Memberlist - Gossip Protocol in Go

This post is to show a simple, “hello world” level of gossip protocol communication using hashicorp/memberlist, a Go library that manages cluster membership and member failure detection using a gossip based protocol.

We’re going to build a proof-of-concept for this library, with a simple service that get and set a variable whose value is shared across several instances of the services.
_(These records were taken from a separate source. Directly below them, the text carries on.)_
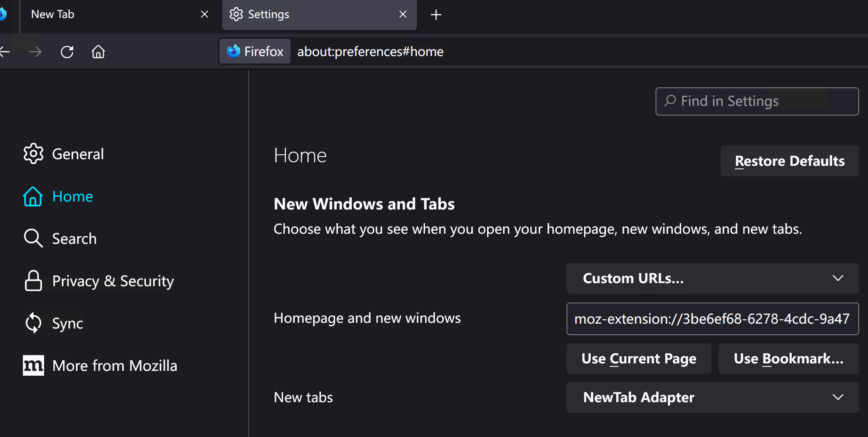Click the Mozilla logo icon in sidebar
This screenshot has width=868, height=437.
click(x=34, y=366)
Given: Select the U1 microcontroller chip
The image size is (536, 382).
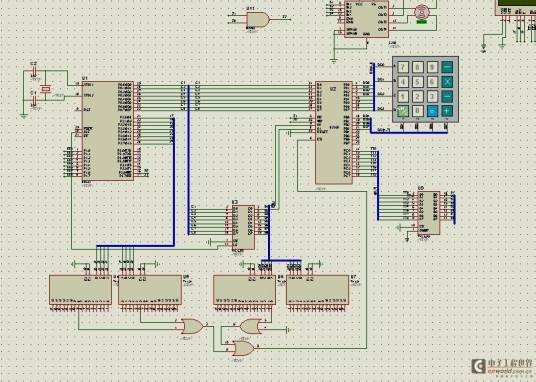Looking at the screenshot, I should click(108, 131).
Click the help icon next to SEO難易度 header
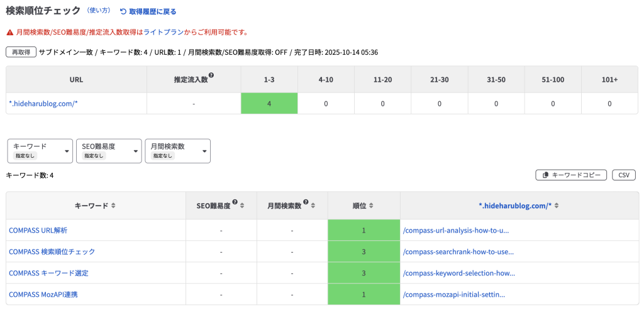This screenshot has width=644, height=315. pyautogui.click(x=235, y=202)
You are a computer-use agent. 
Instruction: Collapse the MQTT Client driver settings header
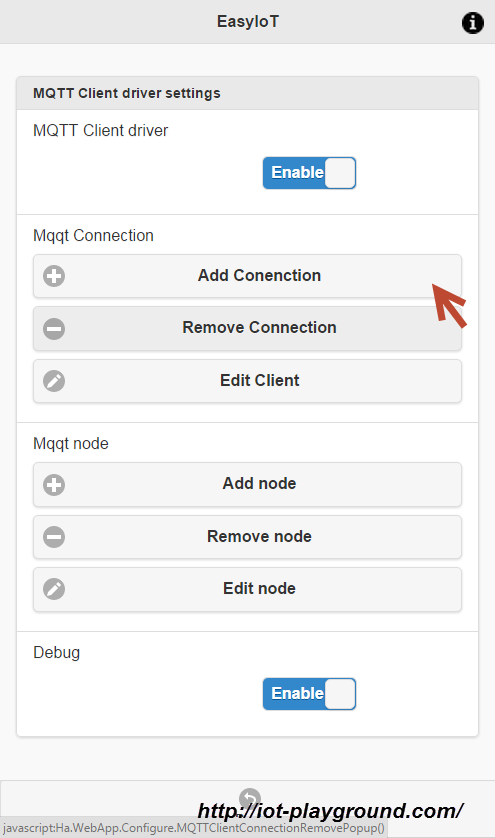point(248,93)
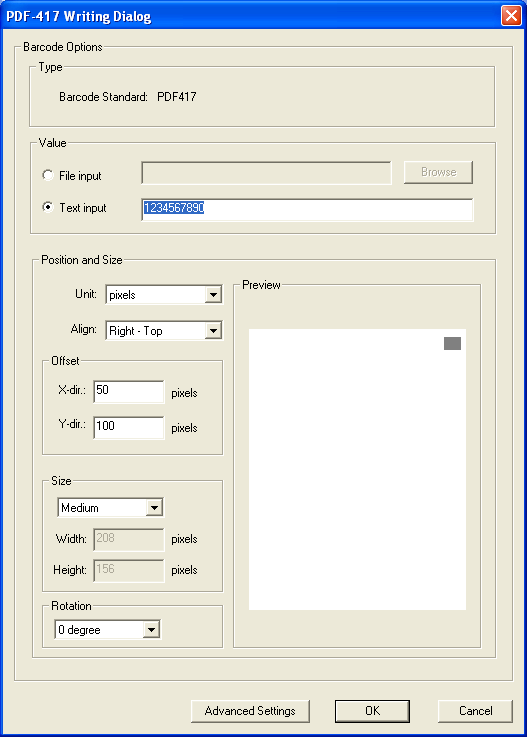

Gossip protocol is a peer-to-peer communication protocol where nodes in a cluster can broadcast messages to all other nodes, without the need of maintaining a list of the cluster members. The final code is available here

The basics of hashicorp/memberlist

Messages

Our nodes will send a receive messages; a message must implement the Broadcast interface. This is a simple implementation to broadcast a string:

package main

import "github.com/hashicorp/memberlist"

type Message struct {
	Value string
}

// Message Returns a byte form of the message
func (m *Message) Message() []byte {
	return []byte(m.Value)
}

// Invalidates checks if enqueuing the current broadcast
// invalidates a previous broadcast
func (m *Message) Invalidates(b memberlist.Broadcast) bool {
	return false
}

// Finished is invoked when the message will no longer
// be broadcast, either due to invalidation or to the
// transmit limit being reached
func (m *Message) Finished() {

}

Delegates

Delegate and Events are delegates for receiving and providing data to memberlist via callback mechanisms. You must provide an implementation of the Delegate to hook into the gossip layer of Memberlist. All the methods must be thread-safe, as they can and generally will be called concurrently.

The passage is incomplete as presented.